Data:
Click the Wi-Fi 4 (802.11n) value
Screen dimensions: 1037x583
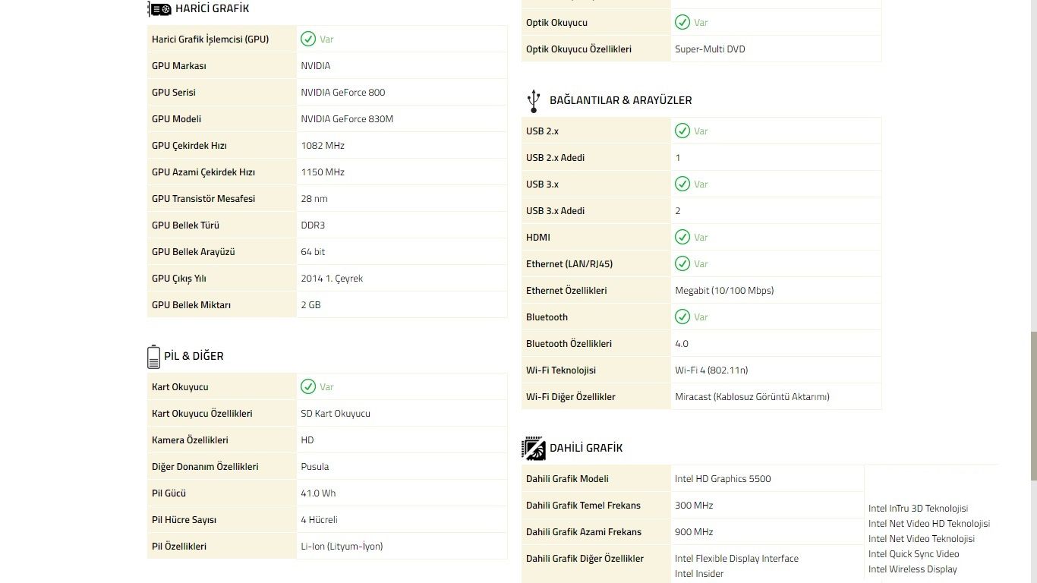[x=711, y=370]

---

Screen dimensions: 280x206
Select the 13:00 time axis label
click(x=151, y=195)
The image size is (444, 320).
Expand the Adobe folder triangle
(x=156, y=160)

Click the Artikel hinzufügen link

Work request: Reproduce the lines above, beginning at the line with "The image size is (444, 320)." and stopping after the line with "Click the Artikel hinzufügen link", exactly as they are.

Answer box:
The image size is (444, 320).
Expand the Adobe folder triangle
(x=156, y=160)

Click the Artikel hinzufügen link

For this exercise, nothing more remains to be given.